Summer is a time for kids. School is out. You get to stay up a little later, sleep a little later, relax a little more. It’s no different for our kids here at Cleveland Christian Home. Although they still participate in treatment every day by attending groups and one-on-one sessions with their therapists, their days are definitely geared toward letting them do what they need to do best – be kids!
Last week, the boys in our Intensive Treatment Center were treated to a water park-sized slip-n-slide. Their shrieking and laughter played to the backdrop of motorcycles revving along Lorain Avenue. It was one of the best sounds I’ve heard in a long, long time. It sounded like a normal summer day at CCH, where we weren’t world-weary from the long-reaching tentacles of COVID. Other boys splashed around in the pool, thrilled to cool off and burn off the day’s pent-up energy, spent just waiting to get there.
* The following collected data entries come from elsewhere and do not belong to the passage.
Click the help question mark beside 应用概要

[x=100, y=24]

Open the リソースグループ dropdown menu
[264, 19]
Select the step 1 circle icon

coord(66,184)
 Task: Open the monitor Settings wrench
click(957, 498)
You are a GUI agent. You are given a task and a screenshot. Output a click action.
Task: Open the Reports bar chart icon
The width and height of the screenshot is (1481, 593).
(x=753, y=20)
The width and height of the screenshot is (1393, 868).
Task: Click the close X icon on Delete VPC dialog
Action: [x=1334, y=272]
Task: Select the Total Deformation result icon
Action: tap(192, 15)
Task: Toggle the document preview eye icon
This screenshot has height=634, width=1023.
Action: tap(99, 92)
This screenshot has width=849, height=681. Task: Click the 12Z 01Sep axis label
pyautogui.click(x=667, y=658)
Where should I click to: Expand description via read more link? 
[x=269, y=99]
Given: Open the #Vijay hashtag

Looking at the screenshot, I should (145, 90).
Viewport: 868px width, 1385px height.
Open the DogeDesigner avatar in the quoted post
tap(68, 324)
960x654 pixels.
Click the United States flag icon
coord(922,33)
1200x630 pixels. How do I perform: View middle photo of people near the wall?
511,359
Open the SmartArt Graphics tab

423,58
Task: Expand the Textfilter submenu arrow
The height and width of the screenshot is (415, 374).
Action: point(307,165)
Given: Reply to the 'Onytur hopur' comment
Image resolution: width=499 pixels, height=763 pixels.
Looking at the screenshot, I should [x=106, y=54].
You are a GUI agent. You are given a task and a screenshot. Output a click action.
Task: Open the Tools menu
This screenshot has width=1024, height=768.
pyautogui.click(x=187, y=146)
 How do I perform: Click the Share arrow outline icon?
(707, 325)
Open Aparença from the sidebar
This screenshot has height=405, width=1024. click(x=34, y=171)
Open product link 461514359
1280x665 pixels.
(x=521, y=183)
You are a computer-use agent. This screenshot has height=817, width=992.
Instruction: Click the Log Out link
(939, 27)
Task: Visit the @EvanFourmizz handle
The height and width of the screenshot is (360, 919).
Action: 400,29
There was never a longer 30 minutes than the ones you had to wait after lunch as a kid before you could get in the pool, for fear of cramping and sinking and all other manner of possible impossibilities that might happen if you got in the water too soon after a meal. Imagine having to get through an entire morning of treatment and then lunch! Now THAT is patience! Our boys deserve a great deal of praise for the equanimity they’ve demonstrated this summer. And throughout the entire spring, really.
We all know that life is not the same since the outbreak of COVID, but for our boys, whose lives are already so restricted, they have adapted amazingly well for not being able to leave campus to go to Cedar Point or camping or to baseball games. Our staff have done an amazing job of keeping them informed and safe without inciting panic, and for kids who already have emotional and behavioral challenges, it truly does feel like divine intervention that they have simply rolled with these punches. Or maybe it’s that they had no prior expectations or are accustomed to doing without. Or most likely, all of the above.
Regardless, we are grateful that, thus far, our kids have been able to face even more challenges in their already taxed lives, and that they have been doing so with amazing alacrity. Of equal importance to our needs are our successes. Now is the time to reflect and focus on the things for which we can be truly grateful.